Les plans qui nous le montrent parcourant les immenses artères d'une New-York absolument déserte sont d’ailleurs magnifiques. Quand on se souvient de tout le tapage qu’on nous avait fait autour de Vanilla Sky et de Tom Cruise conduisant sa bagnole dans la grosse pomme miraculeusement vide… quel exploit. Ranald MacDougall s’en était autrement mieux tiré il y a plus de soixante ans, et s’était même laissé grisé par son idée au point de péter vaguement plus haut que son cul et de nous offrir un menu maxi best of en refaisant la scène du Cuirassé Potemkine avec les statues de lions qui s’animent grâce au montage, sauf qu’ici le lion réveillé image par image ne s’articule pas à la canonnade d'un QG d'officiers mais à la prière de Ralph dans une église elle aussi désespérément vide.




Le film ne s’en prend pas seulement au nucléaire, il s’attaque surtout au racisme. Car bientôt Ralph découvre qu’il n’est pas totalement seul. Après s’être amouraché d’un mannequin de vitrine (ce qui n’est pas sans rappeler les mésaventures de Will Forte dans la récente série Last Man on Earth, où l’on retrouve d’ailleurs, comme dans le film de MacDougall, ce petit couac typique des films du genre : jamais le personnage ne tombe sur le moindre cadavre…), Ralph pète un plomb et balance la femme en plastique par la fenêtre quand il entend soudain un cri, qui ne vient pas du mannequin mais d’une vraie femme, en chair et en os, qui le guettait depuis longtemps en cachette et, voyant le mannequin s'écraser au sol, a cru à un suicide. Ralph rencontre ainsi Sarah Crandall (Inger Stevens), autre survivante, et les deux tourtereaux vont tenter de se plaire et de s’aimer, même si rien, au fond, ne les rapproche. Ils passent en réalité la majeure partie de leur temps à se disputer. Le bât blesse quand Sarah s’emporte et lâche à Ralph qu’elle est une femme « libre et blanche », laissant sourdre un vieux fond de racisme latent (faut-il l’être au moins un peu pour ne pas craquer devant Harry Belafonte, ma parole).

#### [Documents fournis]
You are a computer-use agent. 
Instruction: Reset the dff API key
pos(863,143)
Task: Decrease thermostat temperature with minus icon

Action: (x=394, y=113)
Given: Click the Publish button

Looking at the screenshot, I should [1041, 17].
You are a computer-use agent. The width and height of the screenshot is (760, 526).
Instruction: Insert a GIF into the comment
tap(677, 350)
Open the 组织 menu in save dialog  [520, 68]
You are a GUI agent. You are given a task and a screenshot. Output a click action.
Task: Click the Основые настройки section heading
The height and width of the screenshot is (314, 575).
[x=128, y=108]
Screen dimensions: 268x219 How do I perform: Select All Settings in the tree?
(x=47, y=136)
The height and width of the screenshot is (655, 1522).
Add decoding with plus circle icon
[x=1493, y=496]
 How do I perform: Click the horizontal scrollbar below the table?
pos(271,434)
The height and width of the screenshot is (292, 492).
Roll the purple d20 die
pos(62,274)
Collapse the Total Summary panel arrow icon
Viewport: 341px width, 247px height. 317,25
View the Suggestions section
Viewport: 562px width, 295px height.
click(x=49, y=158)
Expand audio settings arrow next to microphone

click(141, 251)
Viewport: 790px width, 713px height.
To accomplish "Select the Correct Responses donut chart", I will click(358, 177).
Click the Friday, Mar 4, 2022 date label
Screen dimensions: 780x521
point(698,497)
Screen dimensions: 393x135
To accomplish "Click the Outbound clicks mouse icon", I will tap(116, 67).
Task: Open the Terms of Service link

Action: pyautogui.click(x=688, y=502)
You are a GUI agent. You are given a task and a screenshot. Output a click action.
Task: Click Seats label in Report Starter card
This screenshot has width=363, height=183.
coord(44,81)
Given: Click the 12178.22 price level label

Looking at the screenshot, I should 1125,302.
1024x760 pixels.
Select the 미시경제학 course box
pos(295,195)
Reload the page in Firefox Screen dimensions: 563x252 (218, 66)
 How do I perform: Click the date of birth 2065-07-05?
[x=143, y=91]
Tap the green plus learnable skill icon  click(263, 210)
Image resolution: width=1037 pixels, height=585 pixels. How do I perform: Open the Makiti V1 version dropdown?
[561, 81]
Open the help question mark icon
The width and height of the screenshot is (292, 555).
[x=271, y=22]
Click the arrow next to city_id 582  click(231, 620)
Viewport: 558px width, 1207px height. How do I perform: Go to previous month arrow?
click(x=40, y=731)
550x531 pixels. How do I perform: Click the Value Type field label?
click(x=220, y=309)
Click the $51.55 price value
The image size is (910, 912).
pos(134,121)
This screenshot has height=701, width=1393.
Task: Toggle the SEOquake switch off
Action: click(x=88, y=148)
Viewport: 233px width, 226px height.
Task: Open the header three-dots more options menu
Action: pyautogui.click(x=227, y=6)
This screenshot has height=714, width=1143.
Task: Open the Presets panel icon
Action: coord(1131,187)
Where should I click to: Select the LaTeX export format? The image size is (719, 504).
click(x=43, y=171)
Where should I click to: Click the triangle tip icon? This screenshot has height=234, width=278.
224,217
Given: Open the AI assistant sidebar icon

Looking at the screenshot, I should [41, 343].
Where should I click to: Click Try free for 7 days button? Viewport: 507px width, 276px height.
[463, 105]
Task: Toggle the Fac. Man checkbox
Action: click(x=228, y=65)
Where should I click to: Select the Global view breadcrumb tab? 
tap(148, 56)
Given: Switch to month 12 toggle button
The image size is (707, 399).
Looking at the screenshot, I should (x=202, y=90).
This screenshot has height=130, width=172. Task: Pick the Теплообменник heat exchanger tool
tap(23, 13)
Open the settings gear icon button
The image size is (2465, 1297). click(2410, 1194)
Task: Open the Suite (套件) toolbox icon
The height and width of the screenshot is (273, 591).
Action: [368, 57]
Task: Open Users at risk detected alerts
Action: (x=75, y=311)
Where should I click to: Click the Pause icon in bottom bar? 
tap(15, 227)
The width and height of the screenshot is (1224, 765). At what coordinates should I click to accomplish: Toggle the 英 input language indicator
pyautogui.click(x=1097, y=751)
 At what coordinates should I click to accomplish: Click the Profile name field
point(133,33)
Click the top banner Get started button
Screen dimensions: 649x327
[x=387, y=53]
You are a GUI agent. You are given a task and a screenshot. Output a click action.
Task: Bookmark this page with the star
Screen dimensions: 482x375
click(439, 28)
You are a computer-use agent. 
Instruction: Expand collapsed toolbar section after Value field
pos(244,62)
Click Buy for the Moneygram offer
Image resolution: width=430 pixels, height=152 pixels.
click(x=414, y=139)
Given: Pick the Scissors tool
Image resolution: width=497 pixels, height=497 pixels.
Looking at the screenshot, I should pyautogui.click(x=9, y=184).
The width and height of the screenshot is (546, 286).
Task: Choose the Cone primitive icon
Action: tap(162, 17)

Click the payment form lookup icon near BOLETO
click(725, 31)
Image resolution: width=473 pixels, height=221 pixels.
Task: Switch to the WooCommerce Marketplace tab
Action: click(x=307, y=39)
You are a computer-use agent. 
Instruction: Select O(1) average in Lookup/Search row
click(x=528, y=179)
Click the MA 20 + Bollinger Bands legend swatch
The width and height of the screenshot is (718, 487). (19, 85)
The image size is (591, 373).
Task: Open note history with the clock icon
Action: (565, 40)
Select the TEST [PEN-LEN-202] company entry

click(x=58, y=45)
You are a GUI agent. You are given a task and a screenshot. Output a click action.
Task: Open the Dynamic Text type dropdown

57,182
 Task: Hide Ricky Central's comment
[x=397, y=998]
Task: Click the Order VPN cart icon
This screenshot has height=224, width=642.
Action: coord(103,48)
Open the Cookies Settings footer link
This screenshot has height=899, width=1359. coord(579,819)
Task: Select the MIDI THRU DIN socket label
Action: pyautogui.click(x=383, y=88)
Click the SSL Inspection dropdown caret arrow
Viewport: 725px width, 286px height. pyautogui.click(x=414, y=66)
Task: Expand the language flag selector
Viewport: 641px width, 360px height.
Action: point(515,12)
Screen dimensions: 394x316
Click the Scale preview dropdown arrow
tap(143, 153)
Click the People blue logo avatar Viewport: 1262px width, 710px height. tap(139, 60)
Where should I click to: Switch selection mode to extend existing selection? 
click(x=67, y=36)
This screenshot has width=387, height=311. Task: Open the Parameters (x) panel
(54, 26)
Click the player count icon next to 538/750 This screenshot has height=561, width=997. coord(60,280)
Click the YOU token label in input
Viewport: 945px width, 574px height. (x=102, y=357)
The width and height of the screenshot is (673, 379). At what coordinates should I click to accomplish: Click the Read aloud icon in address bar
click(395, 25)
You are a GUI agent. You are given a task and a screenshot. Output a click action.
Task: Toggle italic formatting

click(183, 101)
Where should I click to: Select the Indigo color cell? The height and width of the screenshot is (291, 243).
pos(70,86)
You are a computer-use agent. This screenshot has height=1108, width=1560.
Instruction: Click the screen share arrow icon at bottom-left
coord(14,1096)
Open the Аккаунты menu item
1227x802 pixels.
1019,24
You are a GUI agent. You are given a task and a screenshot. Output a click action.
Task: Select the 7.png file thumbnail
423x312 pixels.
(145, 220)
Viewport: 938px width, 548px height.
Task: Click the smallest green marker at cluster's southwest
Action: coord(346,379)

#### [Exercices]
**A)** Selon l'extrait, quelle actrice joue le rôle de Sarah Crandall ?
**B)** Résumez l'extrait en deux phrases.
Appuyez-vous uniquement sur l'extrait pour répondre.

#### [Corrigés]
**A)** Inger Stevens.

**B)** L'extrait salue les plans magnifiques d'un New York absolument désert, bien mieux réussis que ceux de Vanilla Sky, et affirme que le film s'en prend au nucléaire mais surtout au racisme. Ralph y rencontre une autre survivante, Sarah Crandall, avec qui il passe l'essentiel de son temps à se disputer, jusqu'à ce qu'elle se dise « libre et blanche », laissant paraître un vieux fond de racisme latent.